Edited in 2019, Terra Incognita. The Rediscovery of an Italian People with no Name focuses on the circumstances around the area of North Lucania during the first millennium B.C.. 

Starting from 2000, this area became the site of important archaeological discoveries which hit the headlines of scientific papers. The tombs at Braida di Vaglio and Baragiano and the chieftains' houses at Torre di Satriano are some of the important discoveries that came to light thanks to the close relationship of the University of Basilicata and the Archaeological Superintendence.

This tight cooperation led to the “Torre di Satriano Project”: in the words of the author, that specific project “has given back to the scientific community a true role-model, shedding light on the social and settlement phenomena, ritual dynamics and manifestations of power of the italic cultures of south Italy”.

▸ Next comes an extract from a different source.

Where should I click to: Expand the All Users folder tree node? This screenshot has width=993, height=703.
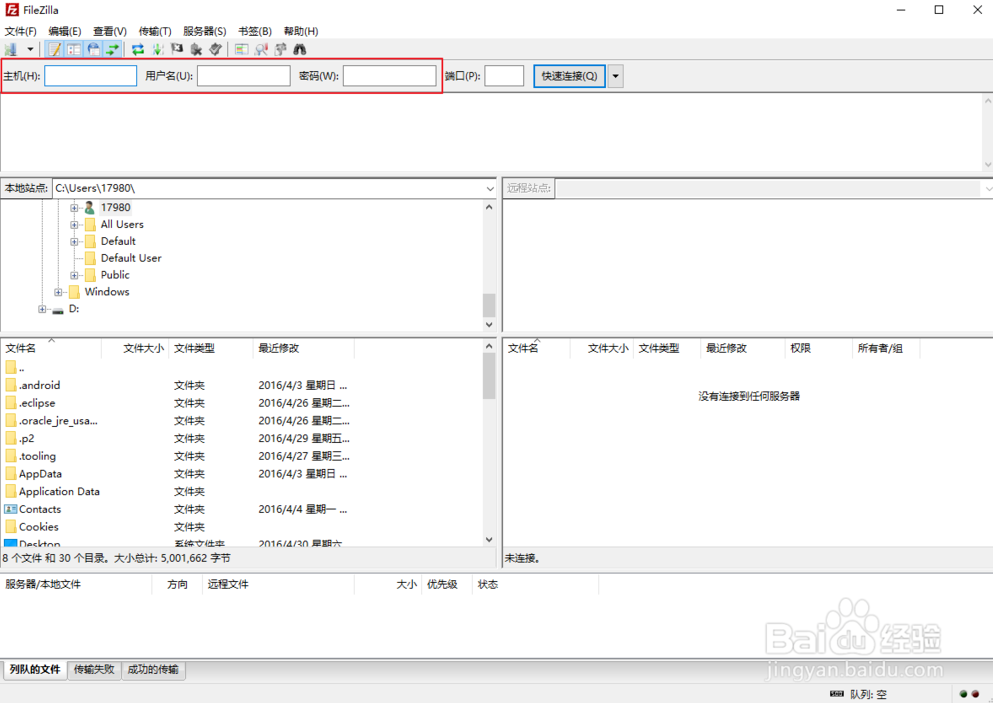[74, 225]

The site of Satriano is considered a key settlement for understanding the area, even in its popular and cultural traits: there you can visit two whole villages, which had maintained residential buildings as well as the better known church. 

The volume edited by L’Erma di Bretschneider contains several references to surveys and excavations, such as important reflections and suggestions about the culture of the “italian people with no name” living in Lucania in the first millennium B.C..

From the development of North Lucania settlements between VIII and VII centuries, to the transformations occurred during the V century, the studying of vases and pottery, building techniques and topography tells a new story about the italian people of southern rural region.

The studies carried on in fifteen years (2000-2014) by the School of Specialisation in the Archaeological Heritage of Matera followed a long tradition of archaeological excavations in Basilicata, which grab the attention of academicians since the 1960s.

The old and the new studies only recently made it possible to understand the development of the area between the Bronze Age and late Middle Ages. The volume intends to be a rational synthesis of all previous publications about archaeological surveys in Basilicata, most of which had involved the author, finally showing something about a people we didn’t really know until now.